= The Exeter Text: Jewels, Secrets, Sex =

The Exeter Text: Jewels, Secrets, Sex is a translation into English by Ian Monk of Georges Perec's 1972 novel Les Revenentes. This translation appeared in 1996 in the collection Three by Georges Perec. The novel depicts the theft of gems and the emergence of sex in the Bishopric of Exeter.

==Univocalic Challenge==
The original French novel is univocalic in the vowel "e"—i.e., the only vowel used is "e", and
Monk preserved this constraint, crafting readable English text without using "a", "i", "o", or "u" in the translation. As its misspelled title suggests, Les Revenentes scrupulously adheres to the constraints Georges Perec imposed upon himself, even at the risk of disregarding some rules of French spelling.
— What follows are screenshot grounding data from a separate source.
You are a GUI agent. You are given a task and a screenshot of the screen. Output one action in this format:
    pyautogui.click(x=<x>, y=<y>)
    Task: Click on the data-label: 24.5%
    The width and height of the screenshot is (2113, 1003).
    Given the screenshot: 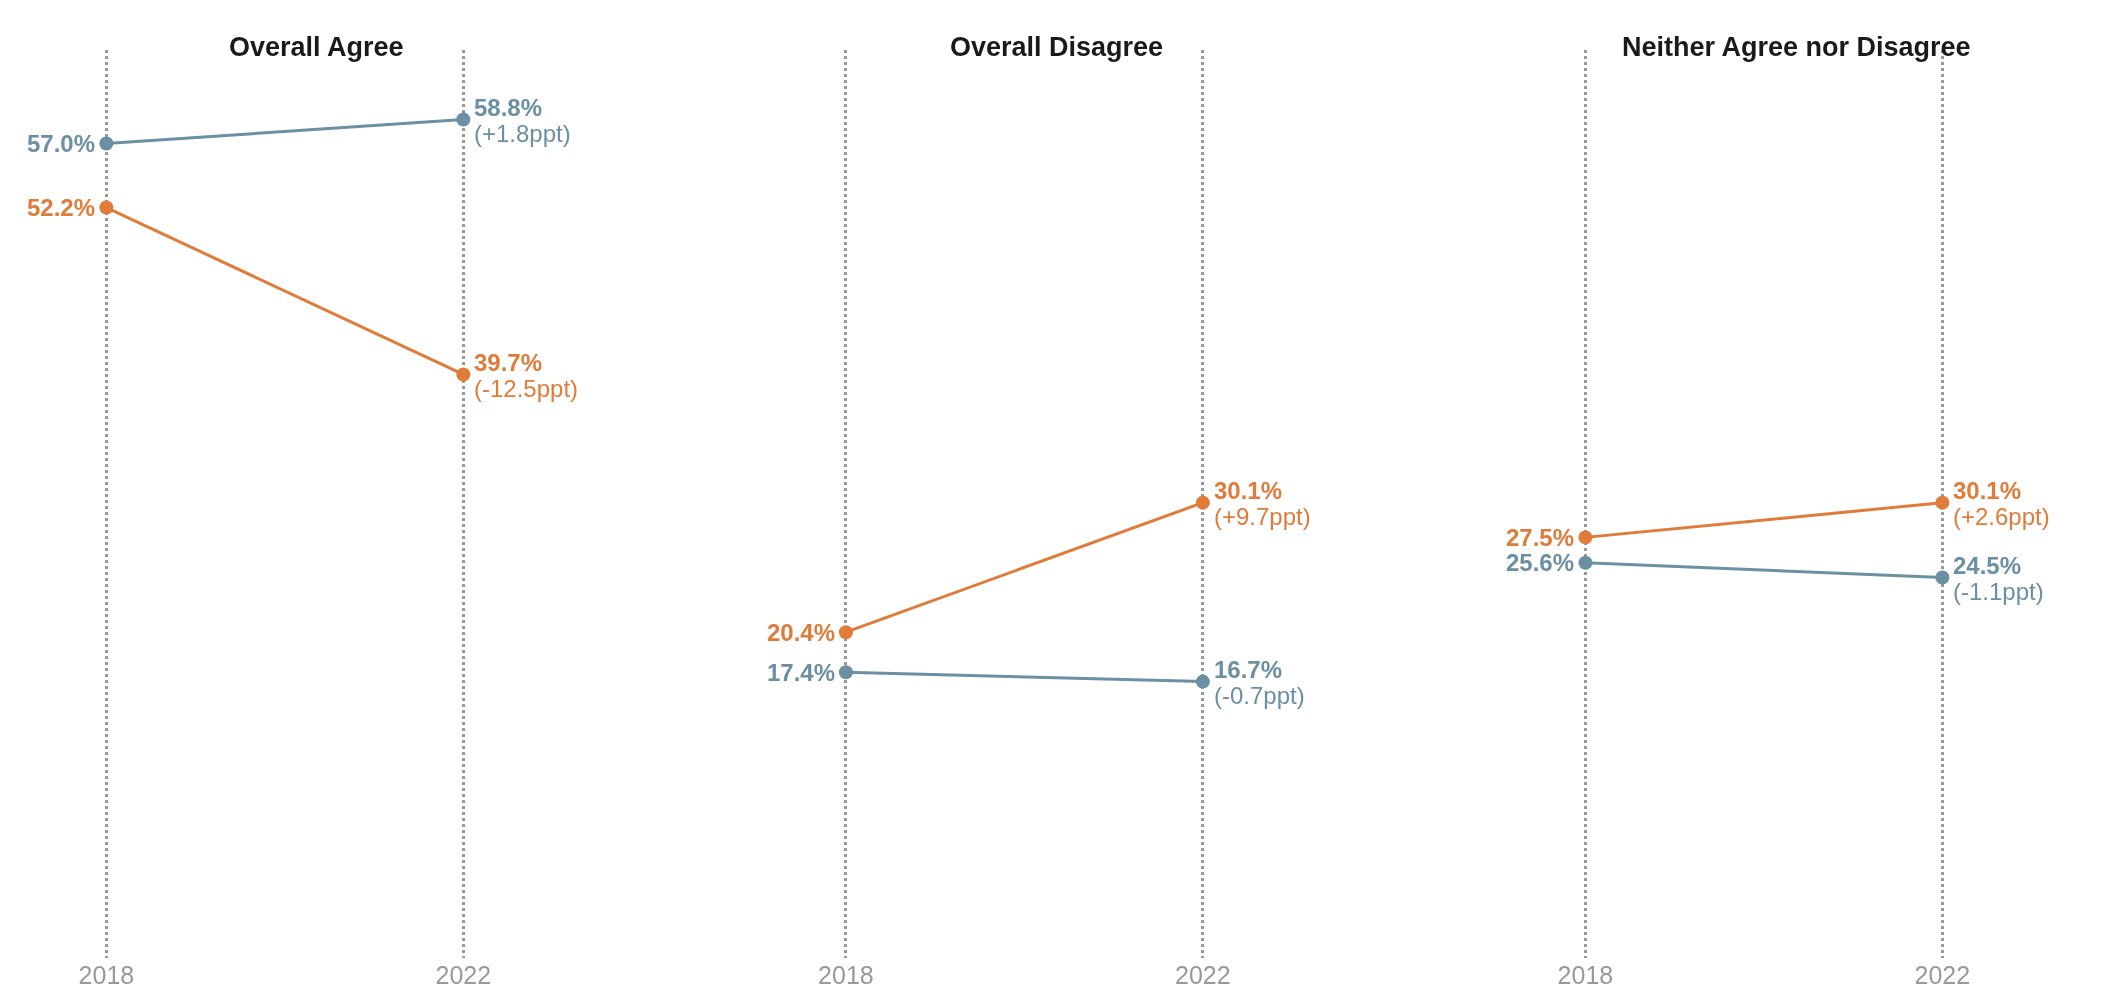 What is the action you would take?
    pyautogui.click(x=1988, y=566)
In the original French version there is a parallel between the increasing liberties Perec takes with the French language and the fact that the text becomes increasingly licentious, even pornographic. Ian Monk uses the same device in his translation, using only the vowel "e" while escalating linguistic distortions as the narrative becomes progressively more graphic.

==Sequel to La Disparition==
In 1969 Perec wrote La Disparition (en: the Disappearance), a lipogrammatic novel that proscribes the letter "e". In 1972 he wrote its antithesis, Les Revenentes, a novel univocalic in the vowel "e".

Omitting "e" entirely in La Disparition caused its absence to haunt the narrative. Les Revenentes, by using "e" as its only vowel, makes "e" omnipresent amid ghostly returns and licentious excess. No word (except vowel-less ones) can appear in both novels, rendering them mutually exclusive universes.

La Disparition was translated into English by Gilbert Adair, with the title A Void, for which he won the Scott Moncrieff Prize in 1995.